Book review
PUDD'NHEAD WILSON by Mark Twain
(Literary Classics of the United States, NY: 1982)
By Rev. Dr. Larry Delano Coleman
In this delighful novel involving
miscegenation, forensic science, murder, twins, and antebellum
intrigue on the banks of the Mississippi River, in Missouri, Mark
Twain has written a masterpiece.
In a scenario redolent of Twain's more
widely celebrated tale, THE PRINCE AND THE PAUPER, a 1/32 Negro
infant is switched with his white half-brother, by its slave mother
and joint nursemaid, “Roxy,”to prevent its sale “down the
river,” the dreaded bane of all slaves and their mothers. The white
infant's mother was dead and its father was too busy to know the
difference or to tell them apart.

* Data for analysis:
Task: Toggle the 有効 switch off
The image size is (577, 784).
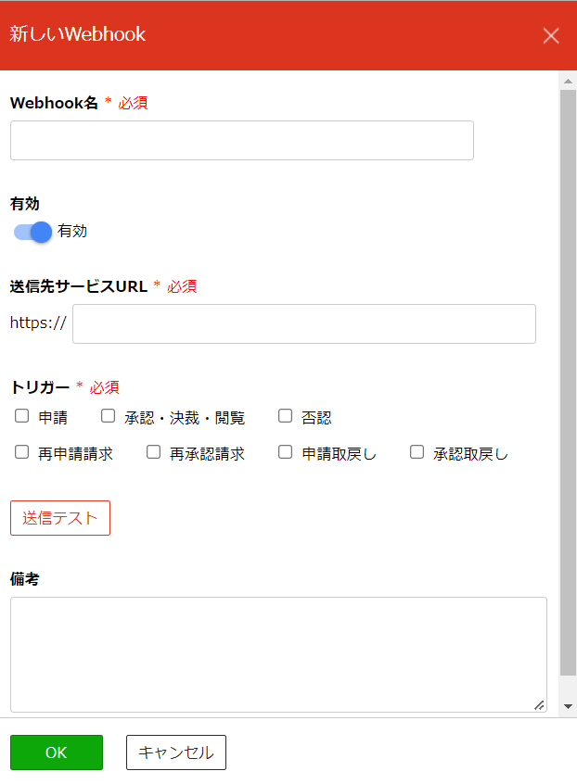Action: (x=33, y=232)
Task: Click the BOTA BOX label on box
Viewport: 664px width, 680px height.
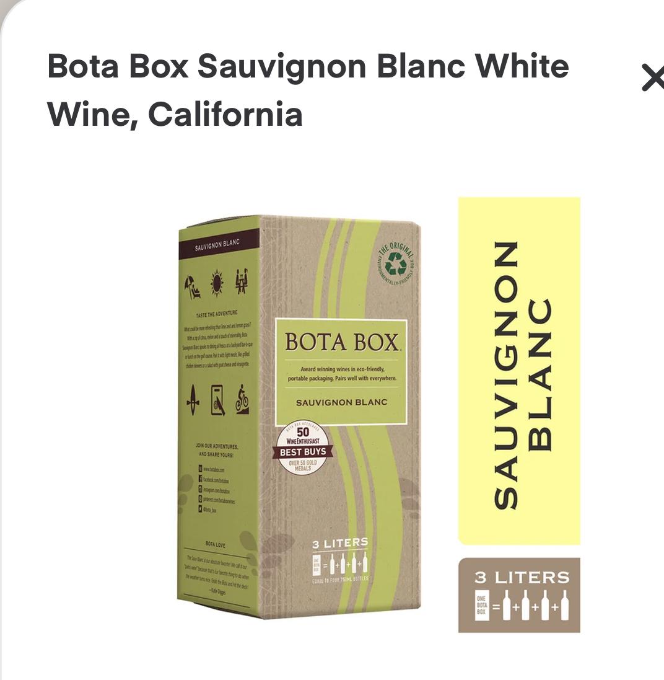Action: click(x=342, y=342)
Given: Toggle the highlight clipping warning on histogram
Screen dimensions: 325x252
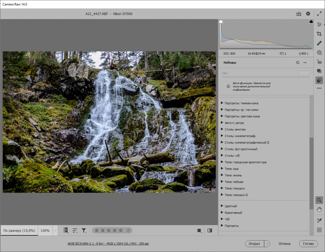Looking at the screenshot, I should pyautogui.click(x=311, y=22).
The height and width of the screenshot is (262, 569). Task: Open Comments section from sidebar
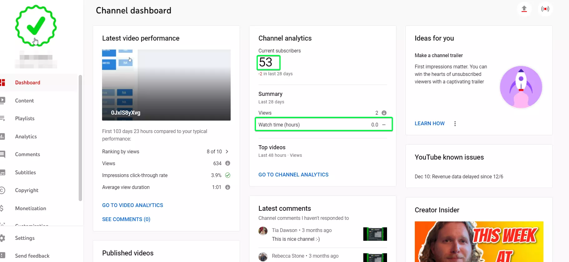[27, 154]
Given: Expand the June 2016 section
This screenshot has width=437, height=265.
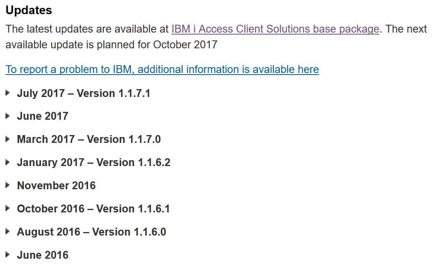Looking at the screenshot, I should point(42,255).
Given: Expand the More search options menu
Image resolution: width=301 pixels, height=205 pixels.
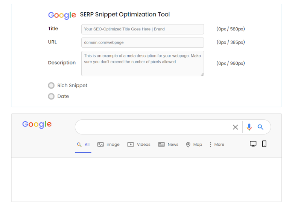Looking at the screenshot, I should click(219, 145).
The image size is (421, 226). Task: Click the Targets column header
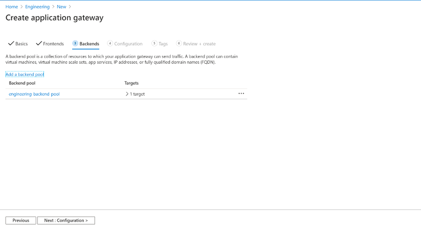131,83
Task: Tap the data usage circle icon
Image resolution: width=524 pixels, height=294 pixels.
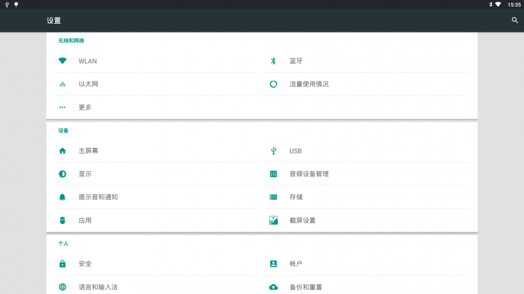Action: 274,84
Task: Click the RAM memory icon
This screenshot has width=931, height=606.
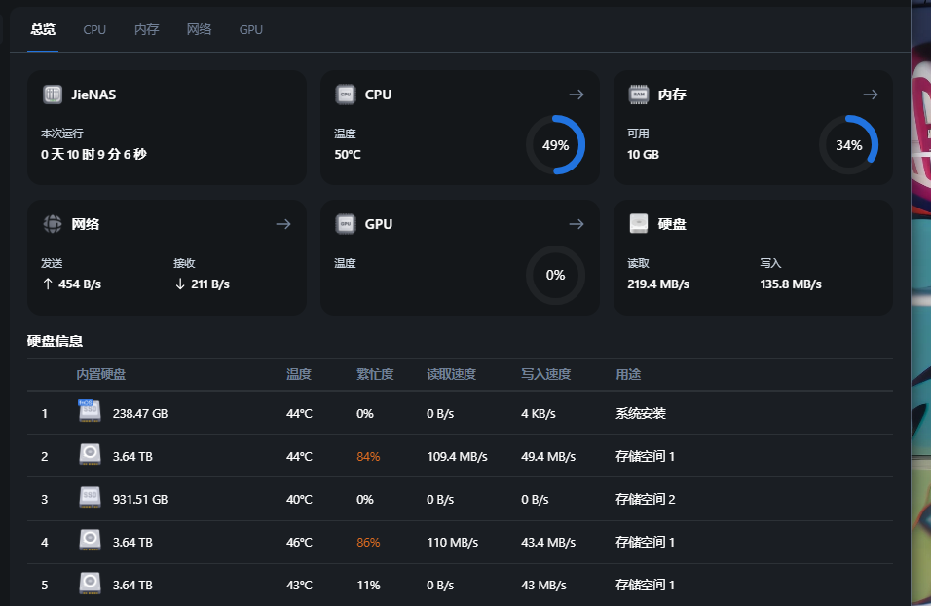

* Your tasks:
1. In the review of Pudd'nhead Wilson, why does Roxy switch the two infants?
2. Pick up the review of Pudd'nhead Wilson after its last sentence and keep writing it.
The material above isn't needed for anything that follows.

* List of answers:
1. She switches them to keep her child from being sold "down the river."

2.
The Negro infant grows up thinking he's
white and assumes all the hereditaments and characteristics of a
slave master. The white infant grows up thinking he's a colored slave
and observes the diffidence, and obsequies, of a slave, even
absorbing the accents and inflections, along with the cuffs, kicks,
scorn.
Twain is at his storytelling best in
this novel! He employs the complete catalogue of trope and figures of
speech, to show that white “race superiority” is at best
farcical, at worst a lie! He does this while perfectly mimicking the
vernacular of that era which makes copious use of the epithet,
“nigger.”
Roxy becomes Twain's “Lady MacBeth,”
of Shakespeare fame. She manipulates and leverages her knowledge of
who's who and what's what with artfulness, grace and craft to her
advantage while keeping her irresolute, gambling, thieving and
self-absorbed Negro son who thinks he's white in check!
In the end, through, it is the
lawyer-without-a-client, Pudd'nhead Wilson, whose “compulsory
leisure” involves such curious habits as fingerprinting and
meticulously cataloguing into forensic collections. Such enable him
to dramatically solve a baffling murder mystery of the town's leading
citizen.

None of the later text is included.